ASAYİŞ 5.12.2020 13:34:01 0
Benzer bir suikast Türkiye’de de tekrarlanabilir, aman dikkat!
Tarih: 01.01.0001 00:00

İran’ın nükleer programının mimarı olarak görülen nükleer fizikçi Muhsin Fahrizâde, uğradığı suikast sonucu öldürüldü.

Bu ne ilktir, ne de son olacak.

Çünkü burada ideolojik olduğu kadar bir güç olma kavgası var.

Bu kavga tarihin derinliklerinde gelen Haçlı dünyası ile Müslüman dünyası arasında yaşanan ve amma, İran’da 1979 başında, Humeyni’nin rehberliğinde gerçekleşen İslam İnkılabı’ adı taşıyan ‘devrim’den sonra daha da şiddetlendi.

Çünkü bu inkılap yani devrim; tarihin derinliklerinden gelen bir geleneğe sahip ve bilhassa yakın tarihte Batılı emperyalist güç odaklarının işbirlikçiliği ile bilinen Şahlık dönemini kapatmış oldu. 

Bu İnkılab (Devrim) Hareketi, emperyalist devletlerin Müslüman ülkelerine tayin ettiği diktatörler ve onların kurduğu zalim rejimler üzerinden sömürülmesine karşı bir direniş sembolü olarak ortaya çıkmıştı.

Bu devrime, özellikle de ABD öncülüğündeki Batılı emperyalist güç odaklarının düşman kesilmesinin asıl sebebi ise, hakları ellerinden alındığı için zayıf düşürülmüş milletlere yönelik saldırı, işgal, sömürü politikalarına karşı takındığı itirazcı ve isyancı duruşun emsal teşkil edeceğinden duyulan korkuydu. 

Nitekim emperyalist güç odakları ve onların Müslüman dünyasının kalbi mesabesinde olan İsrail terör devleti, bu devrim ile öncülerine açık bir savaş ilan etmiş ve ortak operasyonlar için düğmeye basılmıştı.

Hedef: Ya o devrim bertaraf edilecek, ya da ideolojilerden arındırılarak etkisiz hale getirilmeliydi.

Önce İran ile sınır sorunu olan ‘Saddam Irak’ı’, kışkırtılarak ve desteklenerek devreye sokuldu. 

1979 Humeyni öncülüğündeki devrimle birlikte İran ordusundaki komuta kadrolarının önemli bir kesiminin tasfiye edilmesini fırsat bilen Saddam, emperyalist güçlerce silahlandırılan ordusuna güvenerek 1980 Eylülünde İran’ı 7 günde bitireceğini umduğu bir ‘yıldırım savaşı’ başlatmıştı. Amma bu savaş, 8 yıl sürecekti.

İran ise, emperyalist güçlere parasını peşin verdiği silah ve yedek parçalarını bile alamıyor ve bu yüzden, uluslararası silah kaçakçılarına çok yüksek meblağlar ödeyerek ihtiyaçlarını ancak kısmen karşılayabiliyordu. 

8 yıl süren ve insan ve maddî -manevî büyük kayıpların verildiği bu savaş bittiğinde İmam Humeyni“Birçok ülke gibi bizim ordumuz da Şah zamanında emperyalistlere bağımlı hale getirildi.
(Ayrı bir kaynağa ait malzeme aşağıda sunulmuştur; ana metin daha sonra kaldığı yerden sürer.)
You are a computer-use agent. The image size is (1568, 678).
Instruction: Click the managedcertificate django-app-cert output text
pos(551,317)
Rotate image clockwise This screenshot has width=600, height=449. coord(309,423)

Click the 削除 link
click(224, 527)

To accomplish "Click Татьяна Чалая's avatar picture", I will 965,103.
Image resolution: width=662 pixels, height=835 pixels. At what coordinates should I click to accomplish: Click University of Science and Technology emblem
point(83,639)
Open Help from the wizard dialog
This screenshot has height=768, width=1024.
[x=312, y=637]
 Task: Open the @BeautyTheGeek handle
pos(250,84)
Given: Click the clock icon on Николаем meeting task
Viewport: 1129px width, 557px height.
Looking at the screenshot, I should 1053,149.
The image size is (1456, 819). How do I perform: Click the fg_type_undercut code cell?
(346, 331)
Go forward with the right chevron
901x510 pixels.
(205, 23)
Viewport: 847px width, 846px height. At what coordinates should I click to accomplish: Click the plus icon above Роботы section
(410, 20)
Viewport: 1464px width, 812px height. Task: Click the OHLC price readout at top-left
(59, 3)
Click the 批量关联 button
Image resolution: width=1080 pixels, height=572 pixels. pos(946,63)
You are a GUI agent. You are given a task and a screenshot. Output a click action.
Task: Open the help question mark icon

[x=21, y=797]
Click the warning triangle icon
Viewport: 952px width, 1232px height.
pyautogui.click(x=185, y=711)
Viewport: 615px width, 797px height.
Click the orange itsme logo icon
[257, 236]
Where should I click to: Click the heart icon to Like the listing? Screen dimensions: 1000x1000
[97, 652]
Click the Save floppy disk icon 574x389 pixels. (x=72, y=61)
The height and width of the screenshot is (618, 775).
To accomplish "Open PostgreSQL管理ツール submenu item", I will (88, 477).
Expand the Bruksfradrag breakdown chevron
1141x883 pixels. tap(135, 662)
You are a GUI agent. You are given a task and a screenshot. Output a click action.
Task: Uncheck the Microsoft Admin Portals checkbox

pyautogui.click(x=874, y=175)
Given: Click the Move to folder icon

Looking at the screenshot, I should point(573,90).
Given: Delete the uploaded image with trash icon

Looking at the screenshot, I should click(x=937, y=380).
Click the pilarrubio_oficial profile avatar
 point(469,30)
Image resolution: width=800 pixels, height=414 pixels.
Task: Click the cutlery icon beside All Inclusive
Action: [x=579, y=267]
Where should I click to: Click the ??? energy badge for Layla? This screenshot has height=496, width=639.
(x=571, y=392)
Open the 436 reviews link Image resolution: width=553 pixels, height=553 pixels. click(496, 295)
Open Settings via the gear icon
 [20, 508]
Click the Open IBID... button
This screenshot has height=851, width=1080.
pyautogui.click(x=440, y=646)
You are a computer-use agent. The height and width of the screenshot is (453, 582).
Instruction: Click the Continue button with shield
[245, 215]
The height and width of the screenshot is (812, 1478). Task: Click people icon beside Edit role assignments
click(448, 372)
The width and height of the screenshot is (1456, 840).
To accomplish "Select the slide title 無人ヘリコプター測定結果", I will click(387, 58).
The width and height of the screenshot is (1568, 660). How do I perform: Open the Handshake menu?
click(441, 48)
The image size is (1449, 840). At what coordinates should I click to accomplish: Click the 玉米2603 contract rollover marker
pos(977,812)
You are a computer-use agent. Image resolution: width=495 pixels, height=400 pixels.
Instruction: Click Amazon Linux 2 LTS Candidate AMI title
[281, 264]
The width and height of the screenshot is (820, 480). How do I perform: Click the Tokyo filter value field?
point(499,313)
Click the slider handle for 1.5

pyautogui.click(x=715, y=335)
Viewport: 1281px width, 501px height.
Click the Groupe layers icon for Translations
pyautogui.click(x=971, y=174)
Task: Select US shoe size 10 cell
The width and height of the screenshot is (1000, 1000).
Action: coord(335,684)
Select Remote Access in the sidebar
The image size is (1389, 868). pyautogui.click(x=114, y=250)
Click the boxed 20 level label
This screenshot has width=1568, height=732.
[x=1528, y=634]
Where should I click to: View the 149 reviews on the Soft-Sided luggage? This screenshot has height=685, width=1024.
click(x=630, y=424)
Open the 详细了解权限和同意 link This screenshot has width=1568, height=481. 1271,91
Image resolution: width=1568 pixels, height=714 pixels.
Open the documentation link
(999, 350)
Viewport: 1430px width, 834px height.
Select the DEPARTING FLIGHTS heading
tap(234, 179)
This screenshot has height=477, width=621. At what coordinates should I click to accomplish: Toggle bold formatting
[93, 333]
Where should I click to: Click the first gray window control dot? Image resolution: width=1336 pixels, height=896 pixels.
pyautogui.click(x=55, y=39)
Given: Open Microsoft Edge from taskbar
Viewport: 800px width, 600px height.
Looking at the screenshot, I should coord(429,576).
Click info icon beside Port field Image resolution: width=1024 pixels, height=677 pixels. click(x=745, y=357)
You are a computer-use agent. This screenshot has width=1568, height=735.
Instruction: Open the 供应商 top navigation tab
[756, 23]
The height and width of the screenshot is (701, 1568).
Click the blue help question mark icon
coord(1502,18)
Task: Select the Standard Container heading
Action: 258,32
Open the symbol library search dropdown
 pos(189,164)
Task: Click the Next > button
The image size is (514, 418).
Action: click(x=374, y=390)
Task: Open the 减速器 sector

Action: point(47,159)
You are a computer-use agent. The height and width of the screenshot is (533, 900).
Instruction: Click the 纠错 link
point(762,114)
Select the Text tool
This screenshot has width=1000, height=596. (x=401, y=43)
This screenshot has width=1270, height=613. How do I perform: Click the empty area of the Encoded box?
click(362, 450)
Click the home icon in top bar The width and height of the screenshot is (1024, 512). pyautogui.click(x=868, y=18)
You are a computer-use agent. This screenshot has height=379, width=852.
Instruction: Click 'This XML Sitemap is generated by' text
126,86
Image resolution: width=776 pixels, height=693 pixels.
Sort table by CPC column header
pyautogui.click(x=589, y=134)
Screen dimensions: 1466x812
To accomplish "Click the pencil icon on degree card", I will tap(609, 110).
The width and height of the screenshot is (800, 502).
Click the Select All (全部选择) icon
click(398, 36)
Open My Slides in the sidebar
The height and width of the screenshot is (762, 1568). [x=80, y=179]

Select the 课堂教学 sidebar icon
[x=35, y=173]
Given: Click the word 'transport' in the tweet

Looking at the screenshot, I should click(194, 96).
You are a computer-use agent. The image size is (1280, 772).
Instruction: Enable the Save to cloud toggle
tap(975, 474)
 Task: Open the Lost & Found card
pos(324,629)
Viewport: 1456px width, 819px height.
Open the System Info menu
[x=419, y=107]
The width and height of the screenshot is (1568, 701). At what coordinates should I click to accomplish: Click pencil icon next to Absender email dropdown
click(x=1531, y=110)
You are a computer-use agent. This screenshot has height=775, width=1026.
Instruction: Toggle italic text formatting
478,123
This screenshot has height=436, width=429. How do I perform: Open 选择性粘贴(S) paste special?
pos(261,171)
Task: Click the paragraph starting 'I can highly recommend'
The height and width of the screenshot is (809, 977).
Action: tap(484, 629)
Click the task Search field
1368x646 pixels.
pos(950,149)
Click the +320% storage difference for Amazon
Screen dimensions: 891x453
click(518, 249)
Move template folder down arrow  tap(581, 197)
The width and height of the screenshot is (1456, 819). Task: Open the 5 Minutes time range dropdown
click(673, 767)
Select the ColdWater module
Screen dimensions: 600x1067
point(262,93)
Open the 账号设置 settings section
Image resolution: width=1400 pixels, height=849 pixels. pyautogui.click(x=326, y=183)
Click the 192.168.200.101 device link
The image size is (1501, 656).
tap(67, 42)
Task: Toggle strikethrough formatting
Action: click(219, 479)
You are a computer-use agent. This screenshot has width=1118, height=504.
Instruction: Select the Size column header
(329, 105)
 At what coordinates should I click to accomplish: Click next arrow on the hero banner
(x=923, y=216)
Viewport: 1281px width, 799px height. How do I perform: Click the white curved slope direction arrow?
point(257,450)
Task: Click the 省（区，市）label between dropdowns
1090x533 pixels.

Onların istemediği bir yönetim geldiğinde ambargolar başlatılıyor.

O halde, ihtiyacımız olan silahları kendimiz üretmek zorundayız. Çalışmaların hemen başlatılması ve yeni beyin gücünün yetiştirilmesi için bir seferberlik ilan etmeliyiz.’ diyordu. 

Böylece, çalışmalar hem beyin gücünün yetişmesi hem de ‘Harp Sanayii’nin gelişmesi konusunda önemli mesafeler alınmaya başlanmıştı.

Benzer bir süreci ülke olarak biz de yaşadık. 1974 yılında gerçekleştirdiğimiz Kıbrıs Çıkarması sırasında, müttefik olduğumuz ülkeler bile bize ambargo uygulamıştı. 

Türkiye bu ambargonun aşılabilmesi için 1975 yılında TSK’nın ihtiyaçlarına destek vermek amacıyla Savunma Sanayii’nin geliştirme kararı almış, ASELSAN kurulmuş ve 1992 yılında da ASELSAN’da Elektro-Optik Teknoloji Merkezi faaliyete geçirilmişti. 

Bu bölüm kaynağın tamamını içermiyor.